> _PROBLEM STATEMENT_
Swap "Where should I click to" for "What should I click to" everywhere it occurs in the rows below. Return all the rows with nothing else changed.

> _Rows for locating described items_
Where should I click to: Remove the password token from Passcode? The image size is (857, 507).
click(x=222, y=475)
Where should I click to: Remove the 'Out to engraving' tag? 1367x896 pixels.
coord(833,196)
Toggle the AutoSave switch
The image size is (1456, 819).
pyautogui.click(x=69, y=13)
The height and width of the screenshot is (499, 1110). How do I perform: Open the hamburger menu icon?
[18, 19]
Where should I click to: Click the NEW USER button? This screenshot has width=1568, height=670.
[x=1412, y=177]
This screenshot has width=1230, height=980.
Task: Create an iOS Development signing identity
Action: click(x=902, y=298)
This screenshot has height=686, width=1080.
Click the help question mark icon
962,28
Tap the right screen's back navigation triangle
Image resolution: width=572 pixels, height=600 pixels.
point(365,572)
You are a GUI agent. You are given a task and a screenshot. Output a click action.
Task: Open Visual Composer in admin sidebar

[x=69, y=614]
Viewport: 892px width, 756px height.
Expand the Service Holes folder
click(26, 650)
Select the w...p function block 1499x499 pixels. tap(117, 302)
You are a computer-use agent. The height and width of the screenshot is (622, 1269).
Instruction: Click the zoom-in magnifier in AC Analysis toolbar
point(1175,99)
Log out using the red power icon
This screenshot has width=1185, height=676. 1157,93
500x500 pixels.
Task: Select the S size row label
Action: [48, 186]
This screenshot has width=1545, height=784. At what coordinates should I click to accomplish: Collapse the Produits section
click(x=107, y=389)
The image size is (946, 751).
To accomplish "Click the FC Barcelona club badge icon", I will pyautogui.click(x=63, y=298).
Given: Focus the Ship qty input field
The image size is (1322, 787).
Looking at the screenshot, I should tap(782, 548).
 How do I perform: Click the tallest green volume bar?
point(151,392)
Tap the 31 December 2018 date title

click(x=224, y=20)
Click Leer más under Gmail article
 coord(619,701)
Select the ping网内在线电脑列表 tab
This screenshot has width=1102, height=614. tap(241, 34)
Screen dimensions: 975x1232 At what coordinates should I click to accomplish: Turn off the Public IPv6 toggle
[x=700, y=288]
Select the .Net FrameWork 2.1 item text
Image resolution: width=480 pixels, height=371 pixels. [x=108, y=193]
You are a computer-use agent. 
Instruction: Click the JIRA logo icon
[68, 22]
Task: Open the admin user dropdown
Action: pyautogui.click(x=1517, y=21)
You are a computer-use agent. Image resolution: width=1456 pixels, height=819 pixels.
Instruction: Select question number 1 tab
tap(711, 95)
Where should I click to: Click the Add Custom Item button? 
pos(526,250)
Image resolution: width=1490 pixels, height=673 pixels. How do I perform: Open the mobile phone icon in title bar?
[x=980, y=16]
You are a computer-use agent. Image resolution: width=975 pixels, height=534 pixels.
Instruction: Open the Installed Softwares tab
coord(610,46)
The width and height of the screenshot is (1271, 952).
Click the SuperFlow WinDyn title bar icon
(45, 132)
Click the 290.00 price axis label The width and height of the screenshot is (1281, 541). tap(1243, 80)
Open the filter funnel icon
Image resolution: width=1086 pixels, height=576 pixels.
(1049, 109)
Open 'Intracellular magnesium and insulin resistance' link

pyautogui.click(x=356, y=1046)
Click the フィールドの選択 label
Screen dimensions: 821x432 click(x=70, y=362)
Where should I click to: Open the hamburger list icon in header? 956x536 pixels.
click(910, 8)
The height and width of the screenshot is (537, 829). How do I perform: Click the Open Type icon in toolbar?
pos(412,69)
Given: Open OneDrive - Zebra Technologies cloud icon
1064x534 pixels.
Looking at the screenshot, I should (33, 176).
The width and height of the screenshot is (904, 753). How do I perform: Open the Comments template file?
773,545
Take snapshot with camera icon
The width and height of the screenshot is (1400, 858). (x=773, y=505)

> _OUTPUT FOR THIS EXERCISE_
What should I click to: Remove the password token from Passcode? The image size is (857, 507).
click(x=222, y=475)
What should I click to: Remove the 'Out to engraving' tag? 1367x896 pixels.
coord(833,196)
Toggle the AutoSave switch
The image size is (1456, 819).
pyautogui.click(x=69, y=13)
The height and width of the screenshot is (499, 1110). How do I perform: Open the hamburger menu icon?
[18, 19]
What should I click to: Click the NEW USER button? This screenshot has width=1568, height=670.
[x=1412, y=177]
This screenshot has width=1230, height=980.
Task: Create an iOS Development signing identity
Action: click(x=902, y=298)
This screenshot has height=686, width=1080.
Click the help question mark icon
962,28
Tap the right screen's back navigation triangle
Image resolution: width=572 pixels, height=600 pixels.
point(365,572)
You are a GUI agent. You are given a task and a screenshot. Output a click action.
Task: Open Visual Composer in admin sidebar

[x=69, y=614]
Viewport: 892px width, 756px height.
Expand the Service Holes folder
click(26, 650)
Select the w...p function block 1499x499 pixels. tap(117, 302)
You are a computer-use agent. The height and width of the screenshot is (622, 1269).
Instruction: Click the zoom-in magnifier in AC Analysis toolbar
point(1175,99)
Log out using the red power icon
This screenshot has width=1185, height=676. 1157,93
500x500 pixels.
Task: Select the S size row label
Action: [48, 186]
This screenshot has width=1545, height=784. At what coordinates should I click to accomplish: Collapse the Produits section
click(x=107, y=389)
The image size is (946, 751).
To accomplish "Click the FC Barcelona club badge icon", I will pyautogui.click(x=63, y=298).
Given: Focus the Ship qty input field
The image size is (1322, 787).
Looking at the screenshot, I should tap(782, 548).
 How do I perform: Click the tallest green volume bar?
point(151,392)
Tap the 31 December 2018 date title

click(x=224, y=20)
Click Leer más under Gmail article
 coord(619,701)
Select the ping网内在线电脑列表 tab
This screenshot has width=1102, height=614. tap(241, 34)
Screen dimensions: 975x1232 At what coordinates should I click to accomplish: Turn off the Public IPv6 toggle
[x=700, y=288]
Select the .Net FrameWork 2.1 item text
Image resolution: width=480 pixels, height=371 pixels. [x=108, y=193]
You are a computer-use agent. 
Instruction: Click the JIRA logo icon
[68, 22]
Task: Open the admin user dropdown
Action: pyautogui.click(x=1517, y=21)
You are a computer-use agent. Image resolution: width=1456 pixels, height=819 pixels.
Instruction: Select question number 1 tab
tap(711, 95)
What should I click to: Click the Add Custom Item button? 
pos(526,250)
Image resolution: width=1490 pixels, height=673 pixels. How do I perform: Open the mobile phone icon in title bar?
[x=980, y=16]
You are a computer-use agent. Image resolution: width=975 pixels, height=534 pixels.
Instruction: Open the Installed Softwares tab
coord(610,46)
The width and height of the screenshot is (1271, 952).
Click the SuperFlow WinDyn title bar icon
(45, 132)
Click the 290.00 price axis label The width and height of the screenshot is (1281, 541). tap(1243, 80)
Open the filter funnel icon
Image resolution: width=1086 pixels, height=576 pixels.
(1049, 109)
Open 'Intracellular magnesium and insulin resistance' link

pyautogui.click(x=356, y=1046)
Click the フィールドの選択 label
Screen dimensions: 821x432 click(x=70, y=362)
What should I click to: Open the hamburger list icon in header? 956x536 pixels.
click(910, 8)
The height and width of the screenshot is (537, 829). How do I perform: Click the Open Type icon in toolbar?
pos(412,69)
Given: Open OneDrive - Zebra Technologies cloud icon
1064x534 pixels.
Looking at the screenshot, I should (33, 176).
The width and height of the screenshot is (904, 753). How do I perform: Open the Comments template file?
773,545
Take snapshot with camera icon
The width and height of the screenshot is (1400, 858). (x=773, y=505)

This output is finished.